Seidman, Christine E. “Basic Protocol 1: Transformation Using Calcium Chloride.” UNIT 1.8 Introduction of Plasmid DNA into Cells. Current Protocols in Molecular Biology, 2005. http://www3.interscience.wiley.com/cgi-bin/mrwhome/104554809/HOME

Materials

  • Overnight E. coli culture
  • LB
  • CaCl2 solution, ice cold
  • Chilled 50 ml polypropylene tubes

CaCl2 solution:

  • 60 mM CaCl2
  • 15% glycerol
  • 10 mM PIPES
    pH 7. Filter sterilize and store at room temp.

Procedure

  1. Subculture an E.coli overnight culture 1:100 in LB (e.g. 500 μL overnight in 50 ml LB in a 250 ml flask). Incubate at 37°C with shaking to an OD600 of 0.375.
    Culture growth beyond OD 0.4 decreases transformation efficiency.
  2. Aliquot 20 ml of the culture into chilled 50 ml tubes.

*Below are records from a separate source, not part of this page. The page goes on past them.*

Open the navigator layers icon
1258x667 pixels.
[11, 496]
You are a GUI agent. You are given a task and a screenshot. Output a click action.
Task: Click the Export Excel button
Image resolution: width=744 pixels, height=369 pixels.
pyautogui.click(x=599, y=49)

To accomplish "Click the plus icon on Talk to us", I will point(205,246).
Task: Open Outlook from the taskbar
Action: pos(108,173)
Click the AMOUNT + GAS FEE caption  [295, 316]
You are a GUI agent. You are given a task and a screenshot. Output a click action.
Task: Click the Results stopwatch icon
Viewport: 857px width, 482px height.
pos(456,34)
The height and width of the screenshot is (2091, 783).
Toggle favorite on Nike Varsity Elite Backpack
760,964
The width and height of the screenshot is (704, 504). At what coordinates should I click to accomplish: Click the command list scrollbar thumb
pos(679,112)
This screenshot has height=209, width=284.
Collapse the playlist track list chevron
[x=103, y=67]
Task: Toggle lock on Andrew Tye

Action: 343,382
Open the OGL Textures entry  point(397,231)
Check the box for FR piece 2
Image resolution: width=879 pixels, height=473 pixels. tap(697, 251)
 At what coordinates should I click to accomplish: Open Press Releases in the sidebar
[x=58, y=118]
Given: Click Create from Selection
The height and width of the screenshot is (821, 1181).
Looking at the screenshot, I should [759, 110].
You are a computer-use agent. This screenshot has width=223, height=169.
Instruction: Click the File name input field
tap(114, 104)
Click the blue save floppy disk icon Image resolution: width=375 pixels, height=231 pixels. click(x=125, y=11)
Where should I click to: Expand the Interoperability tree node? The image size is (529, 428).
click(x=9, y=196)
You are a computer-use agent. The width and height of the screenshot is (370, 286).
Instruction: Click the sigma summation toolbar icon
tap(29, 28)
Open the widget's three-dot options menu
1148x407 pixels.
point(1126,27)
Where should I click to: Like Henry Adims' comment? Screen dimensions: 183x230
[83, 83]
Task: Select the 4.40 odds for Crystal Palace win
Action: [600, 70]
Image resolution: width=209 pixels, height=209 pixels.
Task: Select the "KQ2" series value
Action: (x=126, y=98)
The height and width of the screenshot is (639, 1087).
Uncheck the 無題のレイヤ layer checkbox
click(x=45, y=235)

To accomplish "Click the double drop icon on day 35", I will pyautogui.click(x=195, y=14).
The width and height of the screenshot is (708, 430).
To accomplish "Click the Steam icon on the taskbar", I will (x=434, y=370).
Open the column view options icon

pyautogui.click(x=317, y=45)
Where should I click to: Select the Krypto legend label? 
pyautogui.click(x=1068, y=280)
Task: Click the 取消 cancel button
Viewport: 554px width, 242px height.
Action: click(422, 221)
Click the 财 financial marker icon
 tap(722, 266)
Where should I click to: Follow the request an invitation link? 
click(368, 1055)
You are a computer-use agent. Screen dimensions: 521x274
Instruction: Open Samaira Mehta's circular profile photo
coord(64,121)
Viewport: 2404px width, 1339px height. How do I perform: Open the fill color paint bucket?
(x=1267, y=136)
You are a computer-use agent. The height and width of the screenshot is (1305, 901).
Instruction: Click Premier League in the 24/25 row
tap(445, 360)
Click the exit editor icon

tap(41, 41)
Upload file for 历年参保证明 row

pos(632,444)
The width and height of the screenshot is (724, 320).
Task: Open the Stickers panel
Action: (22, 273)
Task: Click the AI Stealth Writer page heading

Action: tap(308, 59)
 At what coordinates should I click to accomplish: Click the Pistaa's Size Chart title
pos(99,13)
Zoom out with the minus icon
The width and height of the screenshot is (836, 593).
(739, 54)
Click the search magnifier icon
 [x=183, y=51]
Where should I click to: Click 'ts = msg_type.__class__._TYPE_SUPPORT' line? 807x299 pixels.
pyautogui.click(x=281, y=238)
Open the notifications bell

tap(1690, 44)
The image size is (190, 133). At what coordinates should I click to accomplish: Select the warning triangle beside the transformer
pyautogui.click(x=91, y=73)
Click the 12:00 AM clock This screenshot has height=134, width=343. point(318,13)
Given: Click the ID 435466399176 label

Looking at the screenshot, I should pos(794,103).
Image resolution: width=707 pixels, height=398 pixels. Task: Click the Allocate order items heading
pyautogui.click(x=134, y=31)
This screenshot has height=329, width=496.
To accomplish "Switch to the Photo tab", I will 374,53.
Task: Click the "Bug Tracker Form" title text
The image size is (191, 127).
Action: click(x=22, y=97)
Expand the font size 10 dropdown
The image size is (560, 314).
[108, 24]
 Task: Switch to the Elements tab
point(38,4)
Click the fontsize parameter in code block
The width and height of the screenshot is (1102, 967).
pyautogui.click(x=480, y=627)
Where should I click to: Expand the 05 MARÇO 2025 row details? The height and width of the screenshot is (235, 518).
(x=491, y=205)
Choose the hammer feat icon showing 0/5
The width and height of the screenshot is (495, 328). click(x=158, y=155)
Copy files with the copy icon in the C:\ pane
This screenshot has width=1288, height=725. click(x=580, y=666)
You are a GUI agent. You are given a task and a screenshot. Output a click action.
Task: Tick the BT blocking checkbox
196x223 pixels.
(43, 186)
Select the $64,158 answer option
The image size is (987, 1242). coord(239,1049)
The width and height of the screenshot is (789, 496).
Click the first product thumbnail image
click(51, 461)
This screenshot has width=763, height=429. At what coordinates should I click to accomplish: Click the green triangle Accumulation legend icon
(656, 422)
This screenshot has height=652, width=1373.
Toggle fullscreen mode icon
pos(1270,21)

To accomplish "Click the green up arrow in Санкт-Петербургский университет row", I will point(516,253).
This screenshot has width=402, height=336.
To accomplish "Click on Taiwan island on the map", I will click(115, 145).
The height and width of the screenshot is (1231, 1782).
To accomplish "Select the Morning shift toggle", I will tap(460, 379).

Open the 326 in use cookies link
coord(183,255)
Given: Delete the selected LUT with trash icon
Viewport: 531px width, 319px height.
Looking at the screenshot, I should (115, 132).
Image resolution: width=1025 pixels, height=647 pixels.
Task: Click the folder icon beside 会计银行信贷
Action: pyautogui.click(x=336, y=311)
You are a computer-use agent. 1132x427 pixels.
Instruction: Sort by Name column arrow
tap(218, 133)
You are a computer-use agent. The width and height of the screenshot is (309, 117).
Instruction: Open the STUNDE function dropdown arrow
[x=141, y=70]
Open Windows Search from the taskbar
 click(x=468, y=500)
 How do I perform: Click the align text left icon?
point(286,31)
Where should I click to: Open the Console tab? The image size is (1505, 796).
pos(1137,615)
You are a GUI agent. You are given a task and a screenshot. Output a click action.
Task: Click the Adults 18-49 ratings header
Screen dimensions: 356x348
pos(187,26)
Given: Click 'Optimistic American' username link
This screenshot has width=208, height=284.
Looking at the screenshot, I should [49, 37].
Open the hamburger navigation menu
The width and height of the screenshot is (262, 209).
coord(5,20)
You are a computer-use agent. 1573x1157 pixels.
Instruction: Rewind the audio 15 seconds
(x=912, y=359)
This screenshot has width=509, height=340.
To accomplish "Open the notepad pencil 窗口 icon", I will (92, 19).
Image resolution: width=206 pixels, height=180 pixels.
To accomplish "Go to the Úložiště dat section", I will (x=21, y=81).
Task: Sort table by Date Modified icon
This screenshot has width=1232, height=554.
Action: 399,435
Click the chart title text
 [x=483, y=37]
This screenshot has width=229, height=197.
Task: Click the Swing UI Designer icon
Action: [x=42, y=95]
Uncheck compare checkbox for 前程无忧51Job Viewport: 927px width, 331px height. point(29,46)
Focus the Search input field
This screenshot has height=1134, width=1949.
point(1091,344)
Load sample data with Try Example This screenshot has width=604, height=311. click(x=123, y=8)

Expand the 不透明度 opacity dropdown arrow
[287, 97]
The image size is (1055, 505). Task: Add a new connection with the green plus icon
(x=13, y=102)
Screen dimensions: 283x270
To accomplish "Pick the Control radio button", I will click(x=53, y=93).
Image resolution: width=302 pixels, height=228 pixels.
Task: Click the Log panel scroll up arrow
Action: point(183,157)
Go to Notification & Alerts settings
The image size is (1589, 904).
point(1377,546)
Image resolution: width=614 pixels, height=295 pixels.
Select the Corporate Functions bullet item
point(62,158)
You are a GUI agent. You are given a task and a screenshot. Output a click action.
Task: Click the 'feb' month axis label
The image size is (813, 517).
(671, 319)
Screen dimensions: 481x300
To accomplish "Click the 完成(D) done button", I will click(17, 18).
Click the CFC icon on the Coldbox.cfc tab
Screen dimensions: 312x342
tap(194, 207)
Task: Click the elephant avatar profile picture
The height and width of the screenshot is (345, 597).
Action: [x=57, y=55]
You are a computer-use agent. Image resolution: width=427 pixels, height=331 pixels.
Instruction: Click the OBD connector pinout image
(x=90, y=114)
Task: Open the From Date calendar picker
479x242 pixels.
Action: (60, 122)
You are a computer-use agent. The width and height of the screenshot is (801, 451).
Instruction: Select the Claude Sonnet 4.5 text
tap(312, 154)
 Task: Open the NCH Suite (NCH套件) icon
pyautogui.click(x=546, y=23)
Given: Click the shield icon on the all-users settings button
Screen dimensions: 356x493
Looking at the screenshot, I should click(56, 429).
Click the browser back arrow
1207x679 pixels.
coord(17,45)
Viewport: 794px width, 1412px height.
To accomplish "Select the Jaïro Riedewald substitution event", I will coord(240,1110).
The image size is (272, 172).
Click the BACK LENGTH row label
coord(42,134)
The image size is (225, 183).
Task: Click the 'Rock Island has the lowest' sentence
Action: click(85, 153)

Leave the tubes on ice for 5-10 minutes.
    Keep cells cold for all subsequent steps.
  3. Centrifuge cells for 7 minutes at 1600 g, 4°C. Allow centrifuge to decelerate without brake.
  4. Discard supernatant and resuspend each pellet in 4 ml ice cold CaCl2 solution.
  5. Centrifuge cells for 5 minutes at 1100 g, 4°C.
  6. Discard supernatant and resuspend each pellet in 4 ml ice cold CaCl2 solution. Keep on ice for 30 minutes.
  7. Centrifuge cells for 5 minutes at 1100 g, 4°C.
  8. Discard supernatant and resuspend each pellet in 800 μL ice cold CaCl2 solution.
    It is important to resuspend this pellet well.
  9. Aliquot 100 μL of this suspension into microcentrifuge tubes. Freeze in liquid nitrogen and store at -80°C.

Transformation:

  1. Thaw competent cells on ice for 10 minutes.
  2. Add 1-3 μL prepped plasmid DNA to each 100 μL aliquot and incubate on ice for at least 30 minutes.
  3. Transfer to 42°C for 2 minutes.
  4. Put on ice for 5 minutes.
  5. Add 900 μL of LB + 20 mM glucose or SOC and incubate at 37 °C with shaking or rotation for at least one hour.
  6. Plate on selective media and incubate overnight at 37 °C.

Notes

  • To prepare a greater amount of competent cells, inoculate four 100 ml cultures with 1 ml overnight culture each, make 50 ml aliquots, and resuspend at 10 ml, 10 ml, and 2 ml.